> WHAT IS EXPECTED
Reproduce every row below word for word, leaving out the pictures.

** START DATA **

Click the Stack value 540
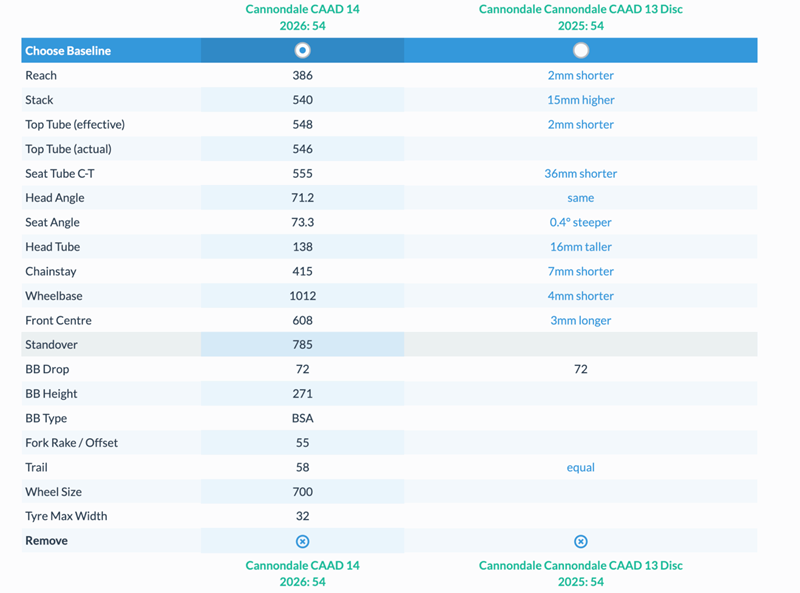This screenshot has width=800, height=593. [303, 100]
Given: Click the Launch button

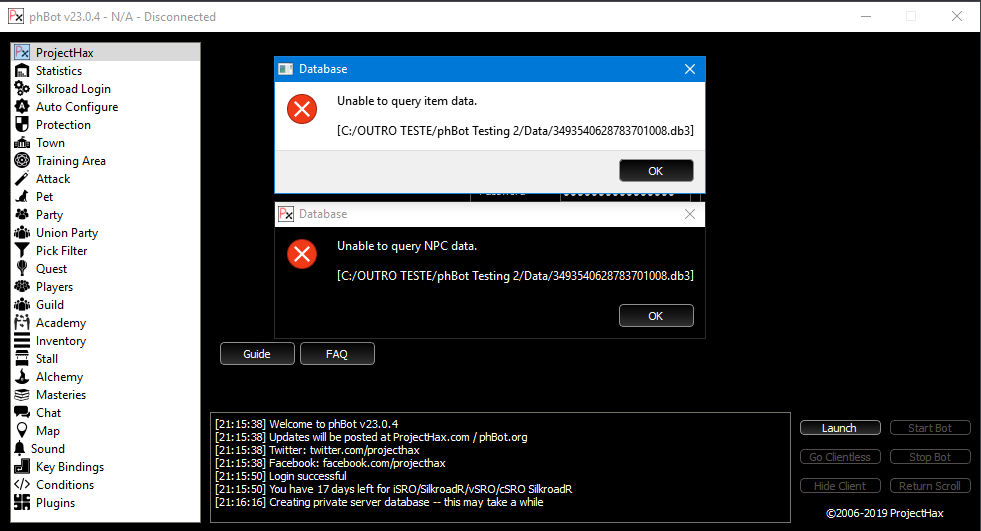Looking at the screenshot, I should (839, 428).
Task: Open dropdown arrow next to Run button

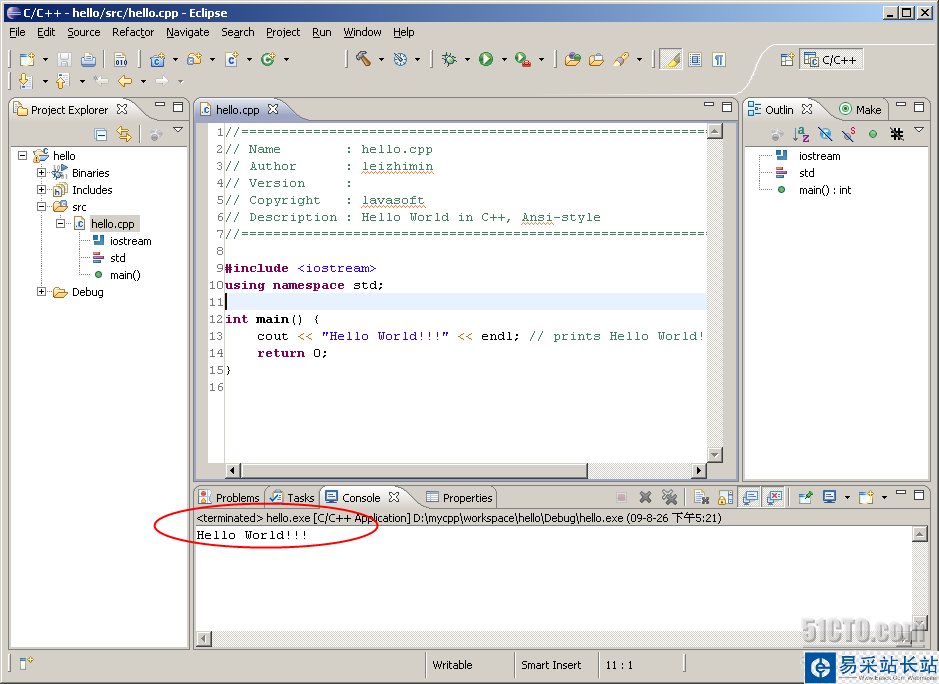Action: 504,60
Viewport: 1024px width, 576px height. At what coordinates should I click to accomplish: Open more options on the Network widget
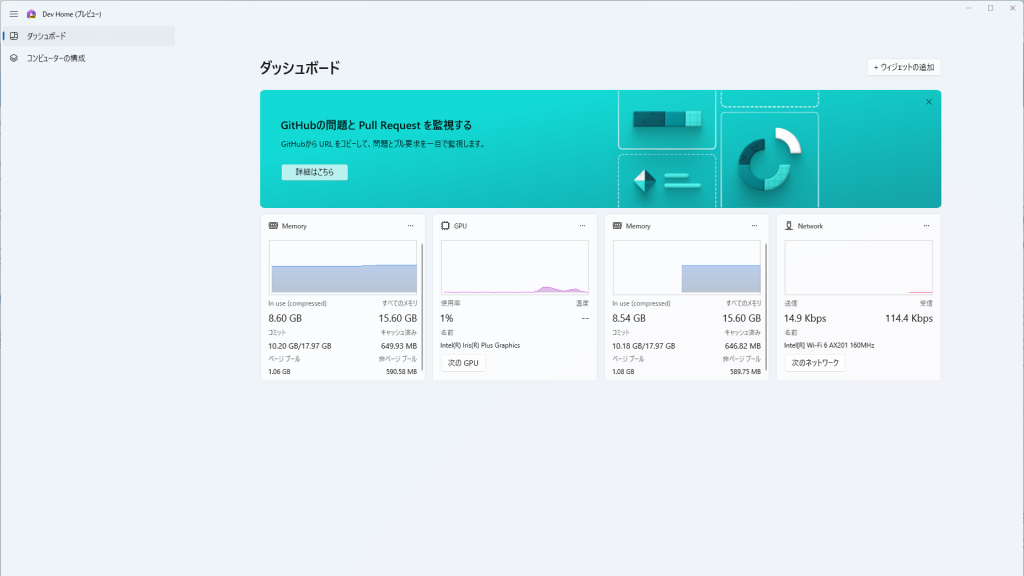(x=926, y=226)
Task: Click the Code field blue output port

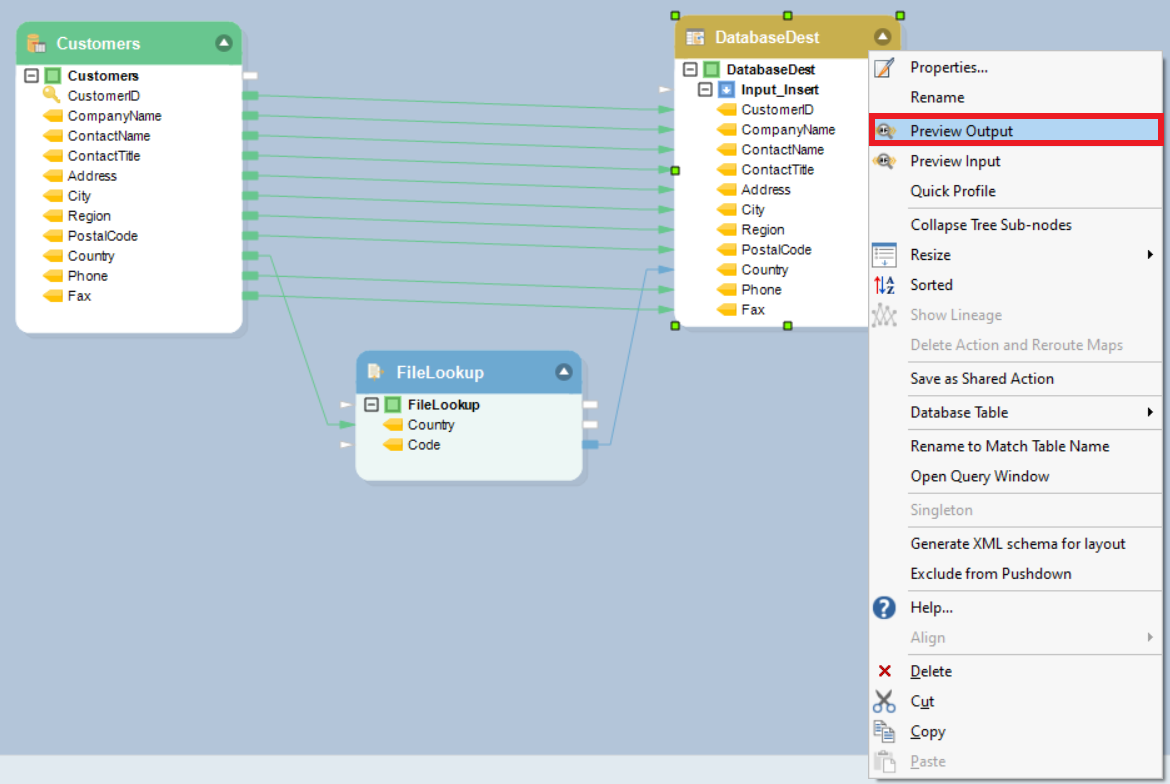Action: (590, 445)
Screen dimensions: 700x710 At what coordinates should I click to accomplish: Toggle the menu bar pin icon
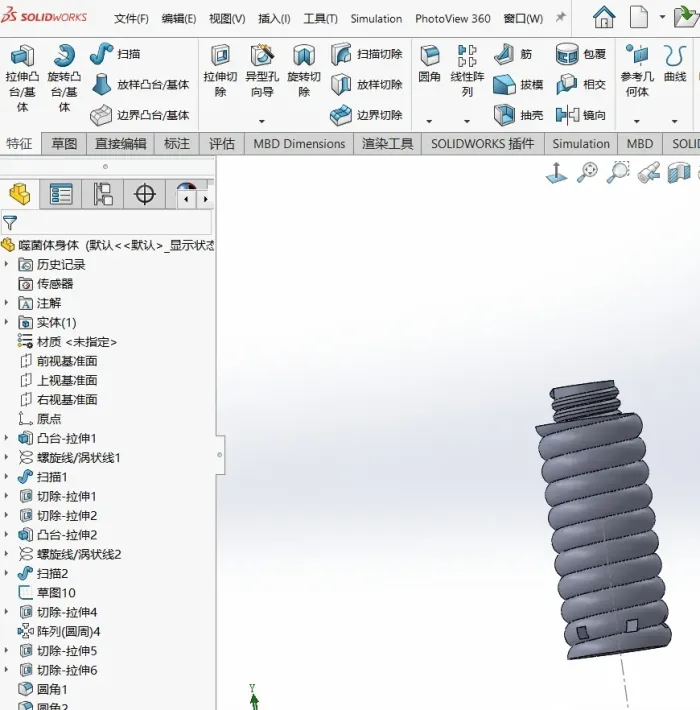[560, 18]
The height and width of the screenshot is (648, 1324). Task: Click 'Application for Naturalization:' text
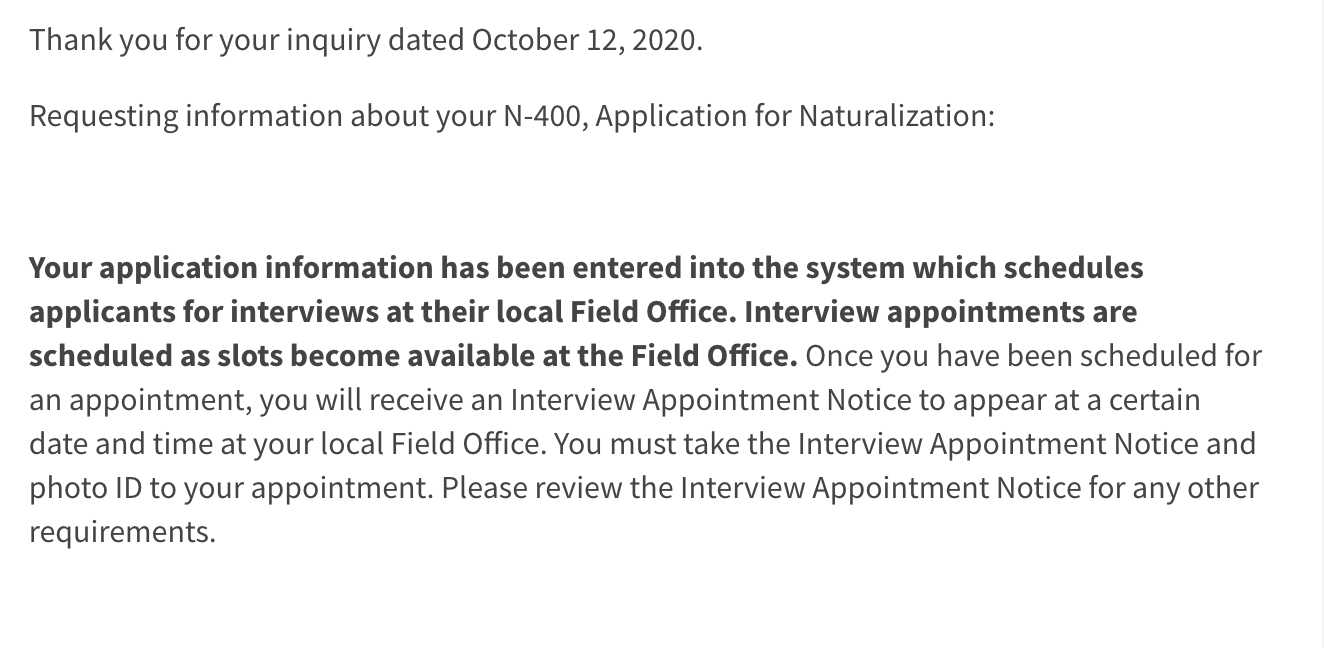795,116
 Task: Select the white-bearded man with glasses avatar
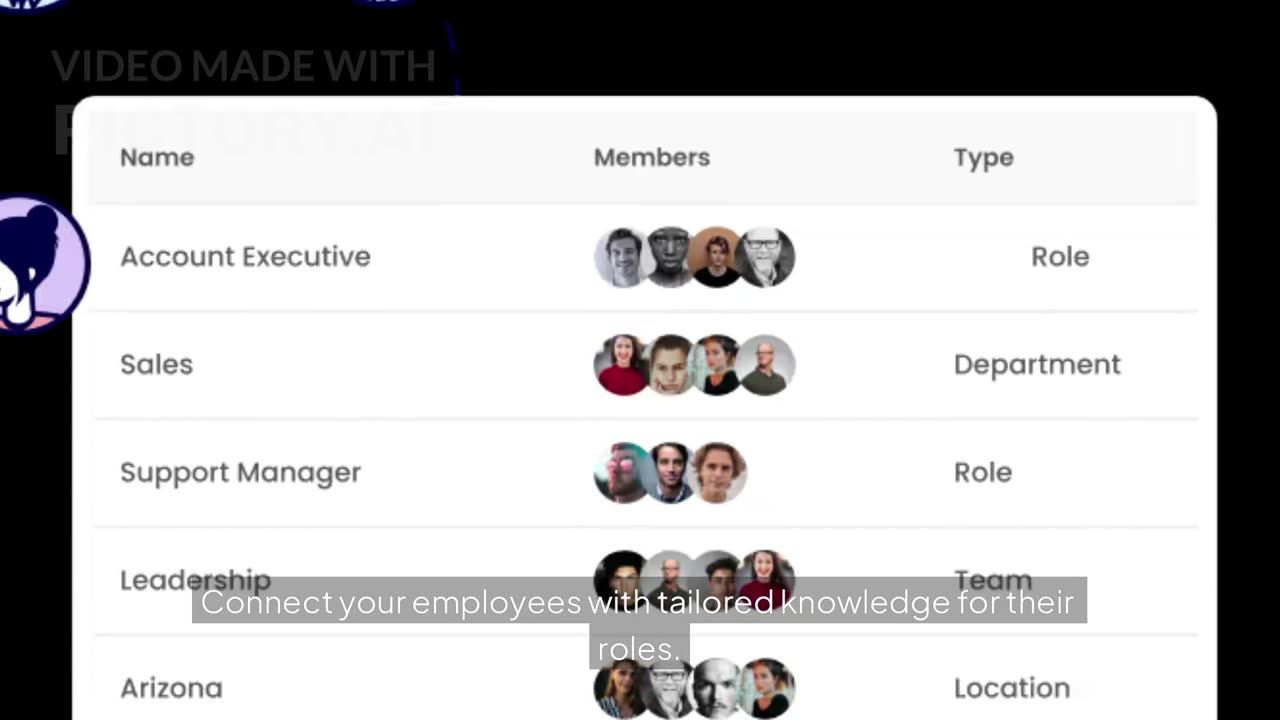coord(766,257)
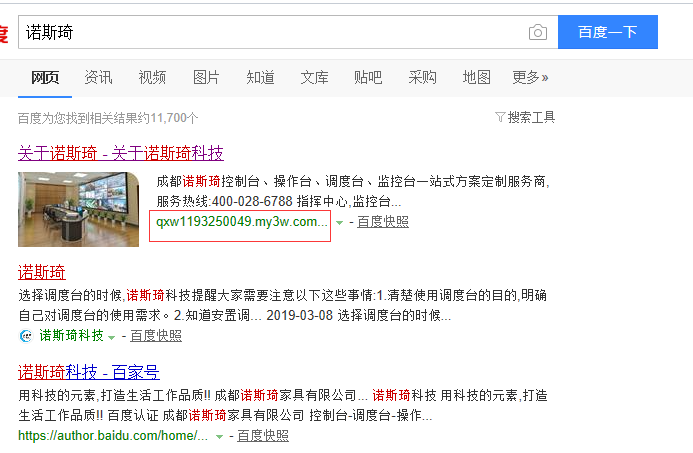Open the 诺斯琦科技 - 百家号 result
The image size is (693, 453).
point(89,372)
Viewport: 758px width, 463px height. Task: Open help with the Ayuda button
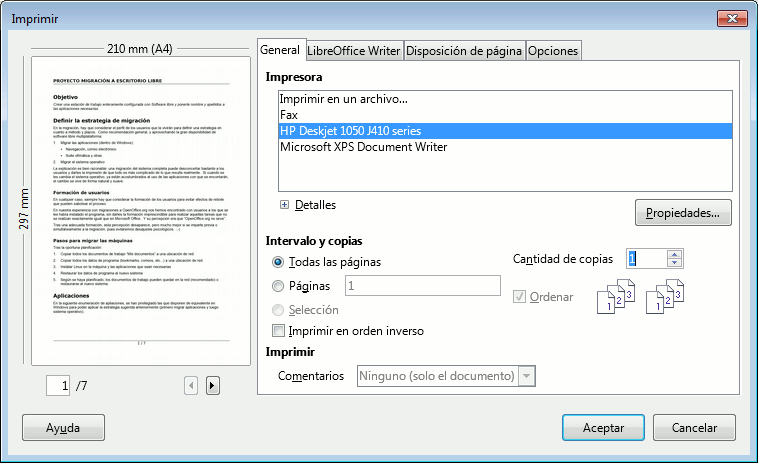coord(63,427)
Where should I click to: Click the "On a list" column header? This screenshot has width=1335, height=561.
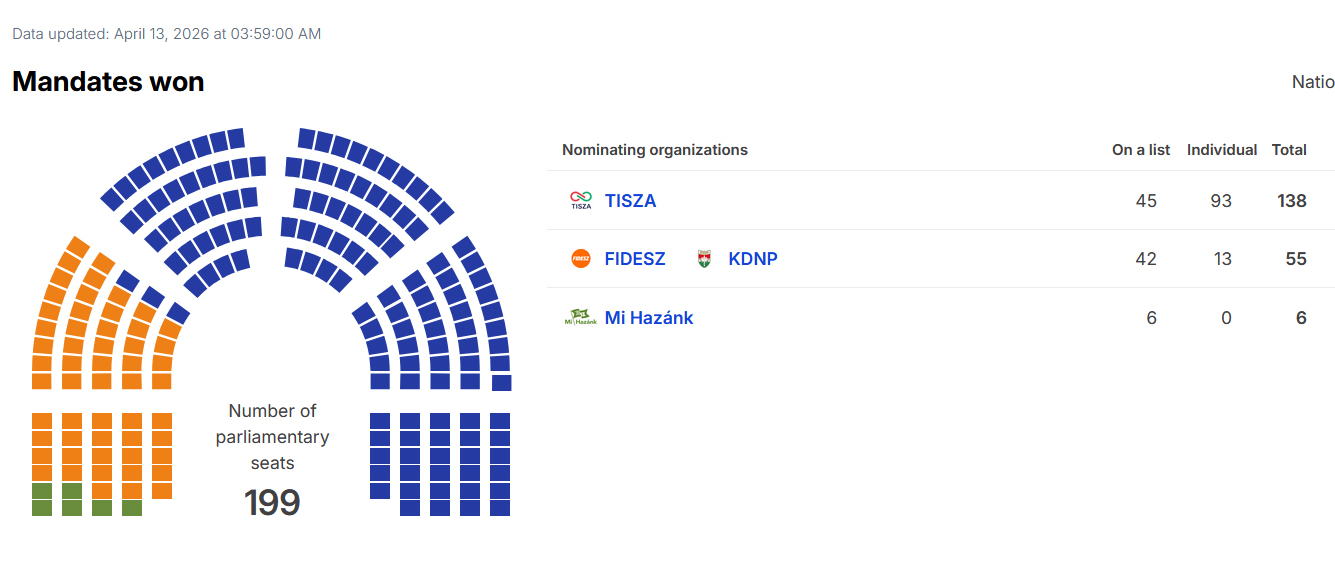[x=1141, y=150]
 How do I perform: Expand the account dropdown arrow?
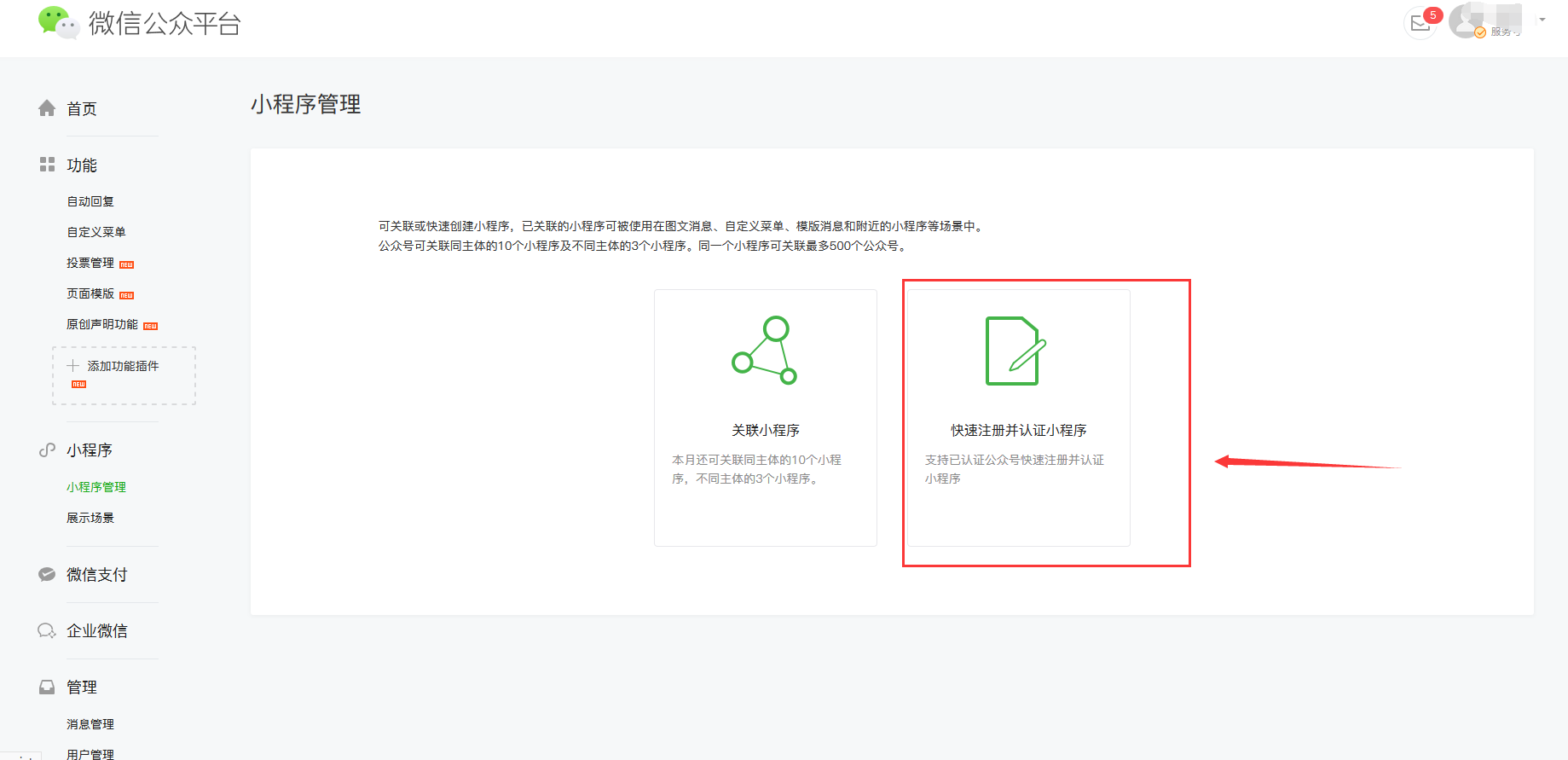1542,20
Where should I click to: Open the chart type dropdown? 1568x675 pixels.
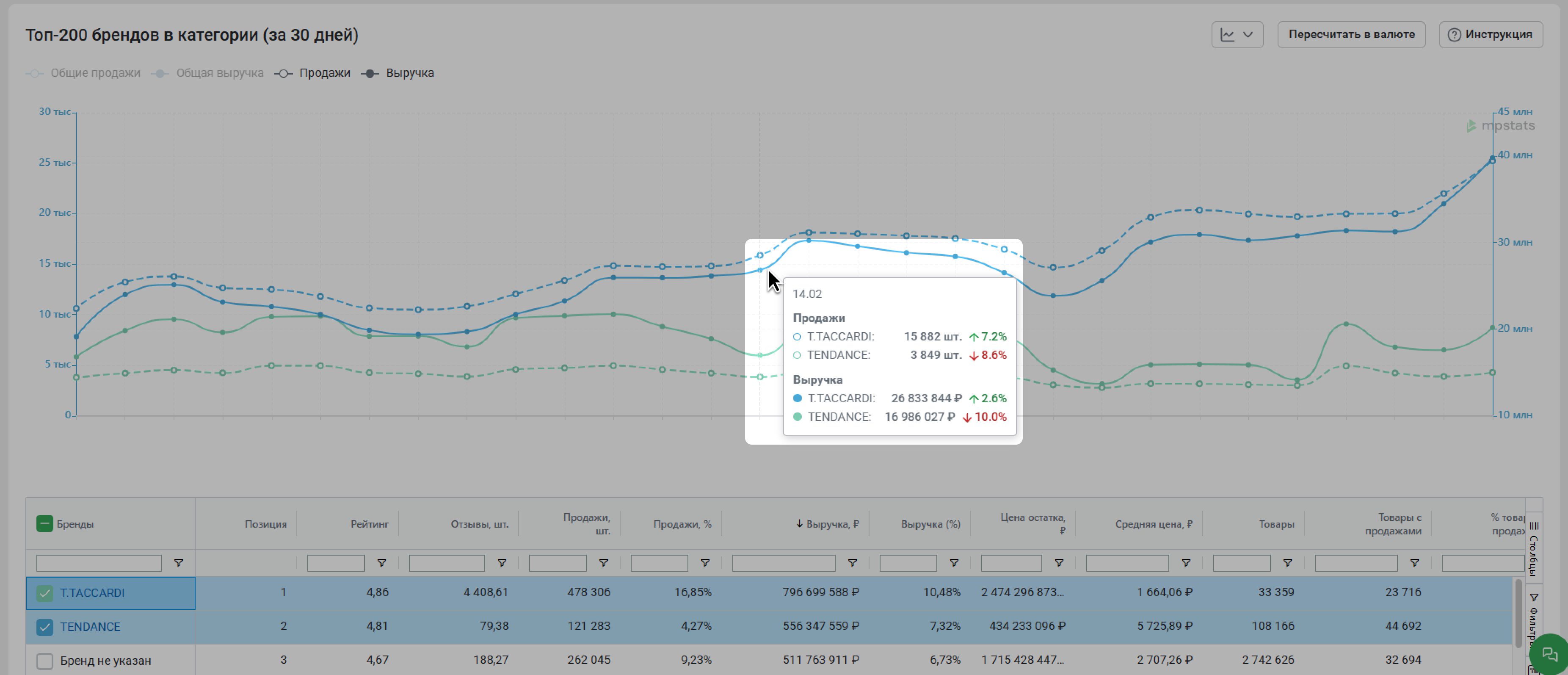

** END DATA **

> TASK SOLUTION
Click the Stack value 540
This screenshot has width=800, height=593. [303, 100]
Given: Click the Launch button

Looking at the screenshot, I should (839, 428).
Task: Open dropdown arrow next to Run button

Action: 504,60
Viewport: 1024px width, 576px height. At what coordinates should I click to accomplish: Open more options on the Network widget
(x=926, y=226)
Task: Click the Code field blue output port

Action: (590, 445)
Screen dimensions: 700x710 At what coordinates should I click to accomplish: Toggle the menu bar pin icon
[560, 18]
The height and width of the screenshot is (648, 1324). Task: Click 'Application for Naturalization:' text
795,116
 Task: Select the white-bearded man with glasses avatar
coord(766,257)
Open the 诺斯琦科技 - 百家号 result
The image size is (693, 453).
point(89,372)
Viewport: 758px width, 463px height. Task: Open help with the Ayuda button
coord(63,427)
Where should I click to: Click the "On a list" column header? This screenshot has width=1335, height=561.
[x=1141, y=150]
 How do I perform: Expand the account dropdown arrow?
1542,20
Where should I click to: Open the chart type dropdown? 1568x675 pixels.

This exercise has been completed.